The plot begins with Rosemary, the empty-headed, pretty and very, very rich, young woman who has died of cyanide poisoning at a birthday party at the Luxembourg in London, surrounded by her husband, George Barton, her sister, Iris, her husband’s terrifyingly efficient secretary Ruth, Stephen and Alexandra Farraday, a Member of Parliament who is also her secret lover and his wife,and Anthony Browne, another of Rosemary’s erstwhile lovers. The death is ruled a suicide due to depression after influenza. About six months later, however, George begins to receive poison pen letters claiming that Rosemary’s death was no suicide.
It was murder.
The middle, longest section of the book deals with the six suspects. Each of them is given his/her own chapter and narrative where Christie lays out their motives. Rosemary was one of those careless, beautiful women who’ve long profited from being lovely, who breaks things and people simply because she can’t conceive that they might have needs that are different from her own. Everyone had motive to murder her, and her death almost universally profited her friends and family. Iris inherited her wealth, George was the cuckolded husband, Alexandra the cuckolded and devoted wife to Stephen, Stephen fears the truth of the affair being revealed, Ruth is in love with George, and Anthony is a cipher.
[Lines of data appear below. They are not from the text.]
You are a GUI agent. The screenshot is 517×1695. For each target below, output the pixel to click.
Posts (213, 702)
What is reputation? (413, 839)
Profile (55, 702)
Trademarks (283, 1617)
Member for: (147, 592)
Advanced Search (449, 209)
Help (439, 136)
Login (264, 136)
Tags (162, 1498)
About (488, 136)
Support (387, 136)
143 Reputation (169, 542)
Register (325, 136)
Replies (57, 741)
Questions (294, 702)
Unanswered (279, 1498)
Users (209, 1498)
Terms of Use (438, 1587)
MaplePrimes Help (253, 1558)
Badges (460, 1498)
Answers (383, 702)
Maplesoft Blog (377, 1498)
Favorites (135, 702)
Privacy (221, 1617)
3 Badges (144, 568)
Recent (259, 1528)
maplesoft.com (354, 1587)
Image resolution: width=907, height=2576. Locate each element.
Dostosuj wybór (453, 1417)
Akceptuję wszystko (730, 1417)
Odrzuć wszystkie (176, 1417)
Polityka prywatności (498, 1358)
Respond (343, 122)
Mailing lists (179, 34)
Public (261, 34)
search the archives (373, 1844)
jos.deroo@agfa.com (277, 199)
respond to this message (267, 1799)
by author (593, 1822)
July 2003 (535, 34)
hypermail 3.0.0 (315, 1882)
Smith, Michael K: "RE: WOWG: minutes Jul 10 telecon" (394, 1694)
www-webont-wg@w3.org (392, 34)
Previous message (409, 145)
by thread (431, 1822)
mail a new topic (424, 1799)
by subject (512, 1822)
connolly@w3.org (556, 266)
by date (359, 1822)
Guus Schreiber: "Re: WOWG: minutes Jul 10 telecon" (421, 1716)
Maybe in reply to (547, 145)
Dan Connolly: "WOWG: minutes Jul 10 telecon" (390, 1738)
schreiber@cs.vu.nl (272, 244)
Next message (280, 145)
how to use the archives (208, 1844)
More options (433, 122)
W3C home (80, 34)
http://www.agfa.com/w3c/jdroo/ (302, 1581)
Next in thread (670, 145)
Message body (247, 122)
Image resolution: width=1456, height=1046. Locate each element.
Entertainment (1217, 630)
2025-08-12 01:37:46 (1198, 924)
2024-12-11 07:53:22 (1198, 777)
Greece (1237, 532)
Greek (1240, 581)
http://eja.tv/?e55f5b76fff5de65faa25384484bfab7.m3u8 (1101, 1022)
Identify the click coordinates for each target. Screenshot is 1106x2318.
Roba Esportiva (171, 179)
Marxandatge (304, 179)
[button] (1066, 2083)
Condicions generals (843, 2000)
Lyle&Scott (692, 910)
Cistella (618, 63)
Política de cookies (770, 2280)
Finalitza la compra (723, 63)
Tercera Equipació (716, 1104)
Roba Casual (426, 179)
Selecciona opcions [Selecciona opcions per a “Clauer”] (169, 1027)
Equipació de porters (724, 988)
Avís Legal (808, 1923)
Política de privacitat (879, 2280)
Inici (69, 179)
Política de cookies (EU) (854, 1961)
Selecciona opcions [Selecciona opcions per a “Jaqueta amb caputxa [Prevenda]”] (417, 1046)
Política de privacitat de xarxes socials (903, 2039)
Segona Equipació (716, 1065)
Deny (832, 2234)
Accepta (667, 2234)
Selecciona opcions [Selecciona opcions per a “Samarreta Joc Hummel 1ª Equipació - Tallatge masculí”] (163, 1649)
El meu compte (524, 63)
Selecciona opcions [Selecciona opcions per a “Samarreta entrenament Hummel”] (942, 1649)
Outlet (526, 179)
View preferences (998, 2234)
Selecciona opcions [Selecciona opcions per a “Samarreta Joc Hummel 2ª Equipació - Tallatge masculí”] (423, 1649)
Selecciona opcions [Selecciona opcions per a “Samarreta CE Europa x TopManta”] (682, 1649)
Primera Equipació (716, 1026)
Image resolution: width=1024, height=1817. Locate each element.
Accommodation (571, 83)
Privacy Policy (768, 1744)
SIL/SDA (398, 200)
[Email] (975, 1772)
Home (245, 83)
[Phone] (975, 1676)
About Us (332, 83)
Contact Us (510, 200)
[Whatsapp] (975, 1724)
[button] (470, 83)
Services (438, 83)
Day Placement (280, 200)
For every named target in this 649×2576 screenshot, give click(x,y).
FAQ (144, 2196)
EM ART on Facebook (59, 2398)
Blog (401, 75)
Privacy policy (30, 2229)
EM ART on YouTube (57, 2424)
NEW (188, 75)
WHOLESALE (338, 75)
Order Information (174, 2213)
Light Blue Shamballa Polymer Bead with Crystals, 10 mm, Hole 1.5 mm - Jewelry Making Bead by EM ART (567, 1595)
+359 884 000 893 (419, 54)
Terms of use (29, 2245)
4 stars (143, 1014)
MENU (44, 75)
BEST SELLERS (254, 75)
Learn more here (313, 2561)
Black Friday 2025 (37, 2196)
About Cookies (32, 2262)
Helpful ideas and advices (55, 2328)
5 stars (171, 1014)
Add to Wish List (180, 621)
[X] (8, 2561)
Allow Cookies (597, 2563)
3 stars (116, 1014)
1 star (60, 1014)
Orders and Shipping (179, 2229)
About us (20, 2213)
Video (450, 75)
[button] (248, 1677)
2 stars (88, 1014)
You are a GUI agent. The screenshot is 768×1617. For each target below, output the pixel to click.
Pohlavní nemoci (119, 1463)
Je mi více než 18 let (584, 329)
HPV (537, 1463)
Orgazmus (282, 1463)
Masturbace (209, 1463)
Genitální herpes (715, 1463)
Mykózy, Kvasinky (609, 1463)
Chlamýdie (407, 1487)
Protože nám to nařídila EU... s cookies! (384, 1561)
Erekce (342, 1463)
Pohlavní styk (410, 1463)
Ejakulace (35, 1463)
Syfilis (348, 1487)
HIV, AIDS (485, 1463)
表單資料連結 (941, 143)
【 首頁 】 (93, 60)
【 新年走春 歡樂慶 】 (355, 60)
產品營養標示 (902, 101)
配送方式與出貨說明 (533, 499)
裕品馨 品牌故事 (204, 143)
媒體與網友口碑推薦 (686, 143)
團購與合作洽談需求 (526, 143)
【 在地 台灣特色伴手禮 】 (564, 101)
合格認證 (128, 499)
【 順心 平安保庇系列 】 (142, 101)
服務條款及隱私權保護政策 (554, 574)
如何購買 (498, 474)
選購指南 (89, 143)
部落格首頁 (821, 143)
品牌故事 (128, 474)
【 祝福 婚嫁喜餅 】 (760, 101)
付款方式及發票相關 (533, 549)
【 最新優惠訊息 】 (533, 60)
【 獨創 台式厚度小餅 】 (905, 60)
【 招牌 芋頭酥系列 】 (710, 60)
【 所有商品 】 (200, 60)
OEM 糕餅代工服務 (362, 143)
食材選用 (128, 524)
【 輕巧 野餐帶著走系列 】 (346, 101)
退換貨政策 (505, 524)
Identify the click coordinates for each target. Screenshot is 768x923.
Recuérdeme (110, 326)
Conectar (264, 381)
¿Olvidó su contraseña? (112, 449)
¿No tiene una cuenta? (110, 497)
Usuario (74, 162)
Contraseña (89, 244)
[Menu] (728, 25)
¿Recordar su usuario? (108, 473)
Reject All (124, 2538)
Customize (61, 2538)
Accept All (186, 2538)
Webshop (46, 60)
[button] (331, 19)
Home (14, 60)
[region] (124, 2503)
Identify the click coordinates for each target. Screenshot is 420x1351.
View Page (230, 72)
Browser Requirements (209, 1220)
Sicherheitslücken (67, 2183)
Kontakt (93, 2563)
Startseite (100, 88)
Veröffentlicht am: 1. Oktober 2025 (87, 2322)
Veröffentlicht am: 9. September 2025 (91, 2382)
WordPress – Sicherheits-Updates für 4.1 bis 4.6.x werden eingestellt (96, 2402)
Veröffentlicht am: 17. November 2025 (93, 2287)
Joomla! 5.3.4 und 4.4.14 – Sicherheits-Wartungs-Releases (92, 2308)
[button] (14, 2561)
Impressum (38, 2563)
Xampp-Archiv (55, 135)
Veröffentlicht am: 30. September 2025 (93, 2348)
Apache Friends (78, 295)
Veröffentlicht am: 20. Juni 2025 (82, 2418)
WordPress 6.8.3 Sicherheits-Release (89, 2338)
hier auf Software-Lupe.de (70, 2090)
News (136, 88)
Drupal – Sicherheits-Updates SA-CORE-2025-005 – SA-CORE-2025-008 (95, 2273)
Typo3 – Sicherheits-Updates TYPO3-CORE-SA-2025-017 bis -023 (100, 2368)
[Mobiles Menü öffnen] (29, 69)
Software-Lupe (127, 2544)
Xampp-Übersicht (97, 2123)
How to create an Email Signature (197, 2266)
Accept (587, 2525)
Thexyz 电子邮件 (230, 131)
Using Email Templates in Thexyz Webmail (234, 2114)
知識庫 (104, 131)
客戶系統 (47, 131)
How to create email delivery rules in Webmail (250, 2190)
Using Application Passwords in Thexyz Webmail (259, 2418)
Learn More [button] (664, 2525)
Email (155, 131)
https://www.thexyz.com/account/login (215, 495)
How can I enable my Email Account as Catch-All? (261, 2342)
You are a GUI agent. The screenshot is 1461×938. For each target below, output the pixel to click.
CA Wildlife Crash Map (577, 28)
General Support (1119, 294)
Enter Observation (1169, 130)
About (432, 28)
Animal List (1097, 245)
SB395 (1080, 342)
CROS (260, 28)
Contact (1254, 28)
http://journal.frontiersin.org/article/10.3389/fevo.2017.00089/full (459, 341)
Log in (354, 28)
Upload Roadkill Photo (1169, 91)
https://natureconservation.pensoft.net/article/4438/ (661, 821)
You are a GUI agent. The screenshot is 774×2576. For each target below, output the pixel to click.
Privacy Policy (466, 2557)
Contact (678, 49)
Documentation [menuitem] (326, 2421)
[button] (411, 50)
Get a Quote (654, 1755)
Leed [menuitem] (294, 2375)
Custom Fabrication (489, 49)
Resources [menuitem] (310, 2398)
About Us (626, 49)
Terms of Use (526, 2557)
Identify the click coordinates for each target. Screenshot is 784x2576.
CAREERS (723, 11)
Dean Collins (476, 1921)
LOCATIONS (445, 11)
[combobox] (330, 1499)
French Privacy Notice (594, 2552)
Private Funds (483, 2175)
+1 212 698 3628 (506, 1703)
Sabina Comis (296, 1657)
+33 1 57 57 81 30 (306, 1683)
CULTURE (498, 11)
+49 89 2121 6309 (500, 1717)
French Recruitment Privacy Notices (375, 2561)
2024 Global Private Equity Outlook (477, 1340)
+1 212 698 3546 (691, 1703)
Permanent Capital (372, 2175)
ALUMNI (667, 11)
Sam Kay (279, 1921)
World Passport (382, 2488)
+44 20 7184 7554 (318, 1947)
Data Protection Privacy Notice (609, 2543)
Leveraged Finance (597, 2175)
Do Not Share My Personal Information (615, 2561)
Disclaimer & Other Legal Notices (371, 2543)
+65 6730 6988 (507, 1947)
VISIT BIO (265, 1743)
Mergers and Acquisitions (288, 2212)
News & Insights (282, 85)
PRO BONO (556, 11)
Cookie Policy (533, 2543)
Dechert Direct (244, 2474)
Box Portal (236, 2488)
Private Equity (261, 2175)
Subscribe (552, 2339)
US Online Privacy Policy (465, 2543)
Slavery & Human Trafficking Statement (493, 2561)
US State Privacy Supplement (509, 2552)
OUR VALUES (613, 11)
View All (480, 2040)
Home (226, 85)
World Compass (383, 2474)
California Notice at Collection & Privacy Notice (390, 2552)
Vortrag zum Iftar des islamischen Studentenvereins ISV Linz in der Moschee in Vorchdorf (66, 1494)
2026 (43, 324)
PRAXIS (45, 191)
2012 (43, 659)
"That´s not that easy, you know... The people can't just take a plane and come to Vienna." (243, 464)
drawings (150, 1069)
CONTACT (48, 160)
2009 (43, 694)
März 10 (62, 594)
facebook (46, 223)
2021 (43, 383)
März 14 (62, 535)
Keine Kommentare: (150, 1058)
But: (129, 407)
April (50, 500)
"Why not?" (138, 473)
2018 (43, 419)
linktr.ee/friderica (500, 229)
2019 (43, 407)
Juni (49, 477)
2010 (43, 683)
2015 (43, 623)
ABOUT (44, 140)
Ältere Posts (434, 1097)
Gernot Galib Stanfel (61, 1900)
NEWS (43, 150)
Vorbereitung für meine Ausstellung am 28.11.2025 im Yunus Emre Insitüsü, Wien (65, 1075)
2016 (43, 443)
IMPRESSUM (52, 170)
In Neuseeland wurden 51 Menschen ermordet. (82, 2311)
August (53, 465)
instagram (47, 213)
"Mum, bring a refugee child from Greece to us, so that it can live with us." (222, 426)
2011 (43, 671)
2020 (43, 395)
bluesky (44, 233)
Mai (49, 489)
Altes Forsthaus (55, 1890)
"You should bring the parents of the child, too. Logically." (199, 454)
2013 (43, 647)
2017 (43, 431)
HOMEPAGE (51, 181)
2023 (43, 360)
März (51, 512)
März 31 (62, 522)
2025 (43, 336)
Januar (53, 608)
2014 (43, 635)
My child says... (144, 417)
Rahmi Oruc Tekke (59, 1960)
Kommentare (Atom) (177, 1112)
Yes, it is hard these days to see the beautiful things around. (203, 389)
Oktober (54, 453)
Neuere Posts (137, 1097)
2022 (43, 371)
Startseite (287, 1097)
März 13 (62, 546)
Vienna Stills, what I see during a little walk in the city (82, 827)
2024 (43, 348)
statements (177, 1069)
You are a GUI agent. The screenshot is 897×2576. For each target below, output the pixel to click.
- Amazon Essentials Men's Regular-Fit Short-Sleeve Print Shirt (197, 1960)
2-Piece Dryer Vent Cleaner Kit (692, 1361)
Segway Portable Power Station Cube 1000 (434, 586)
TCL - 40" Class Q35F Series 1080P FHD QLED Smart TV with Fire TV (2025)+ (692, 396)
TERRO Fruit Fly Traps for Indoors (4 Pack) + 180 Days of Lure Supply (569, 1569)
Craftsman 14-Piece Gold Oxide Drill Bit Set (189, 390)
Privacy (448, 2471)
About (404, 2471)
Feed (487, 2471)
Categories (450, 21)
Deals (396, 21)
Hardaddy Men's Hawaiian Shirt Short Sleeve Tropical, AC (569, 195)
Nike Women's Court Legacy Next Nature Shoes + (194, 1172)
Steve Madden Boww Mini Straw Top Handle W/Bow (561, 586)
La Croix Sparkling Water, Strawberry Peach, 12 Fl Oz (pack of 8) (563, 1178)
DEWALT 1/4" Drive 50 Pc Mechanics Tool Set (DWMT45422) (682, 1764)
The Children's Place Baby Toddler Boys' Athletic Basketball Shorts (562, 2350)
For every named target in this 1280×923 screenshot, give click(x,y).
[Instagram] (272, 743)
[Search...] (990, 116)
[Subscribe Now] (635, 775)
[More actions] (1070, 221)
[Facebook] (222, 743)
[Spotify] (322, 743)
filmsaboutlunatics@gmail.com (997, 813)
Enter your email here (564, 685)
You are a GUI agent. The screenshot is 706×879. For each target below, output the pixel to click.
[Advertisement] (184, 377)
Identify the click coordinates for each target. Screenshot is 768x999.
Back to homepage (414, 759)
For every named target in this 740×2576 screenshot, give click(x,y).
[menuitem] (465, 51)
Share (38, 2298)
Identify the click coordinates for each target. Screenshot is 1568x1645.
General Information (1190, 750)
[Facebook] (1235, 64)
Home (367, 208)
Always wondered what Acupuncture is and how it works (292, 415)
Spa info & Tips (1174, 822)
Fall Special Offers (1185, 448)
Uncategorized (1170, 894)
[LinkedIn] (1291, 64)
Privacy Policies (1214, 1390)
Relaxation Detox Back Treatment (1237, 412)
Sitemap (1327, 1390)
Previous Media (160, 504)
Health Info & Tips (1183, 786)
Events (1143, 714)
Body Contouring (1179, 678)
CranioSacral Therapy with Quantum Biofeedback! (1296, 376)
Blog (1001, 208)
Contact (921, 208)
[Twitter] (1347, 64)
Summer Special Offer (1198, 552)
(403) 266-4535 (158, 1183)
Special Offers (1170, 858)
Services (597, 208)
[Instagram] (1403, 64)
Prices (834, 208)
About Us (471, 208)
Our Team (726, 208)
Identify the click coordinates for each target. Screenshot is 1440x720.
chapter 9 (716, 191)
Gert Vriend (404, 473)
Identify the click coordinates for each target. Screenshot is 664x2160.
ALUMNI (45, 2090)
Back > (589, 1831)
Colonel Race makes a brief appearance in the book as a friend of George’s father, who has known George since boyhood. He has been off in exotic places, far away, staving off threats to the British empire and arrives back in London to learn that George, on the heels of the letters, has scheduled a reenactment of Rosemary’s birthday party on the anniversary of her death, a spectacularly dangerous and terrible idea.
The solution to Sparkling Cyanide, or Remembered Death as it was called in America, is ingenious. All of the clues are there, but they are nearly impossible to put together until the end, when the answer comes together. It’s Agatha at her most brilliant, and I highly recommend it for fans of golden age/classic mysteries as well as fans of Agatha Christie.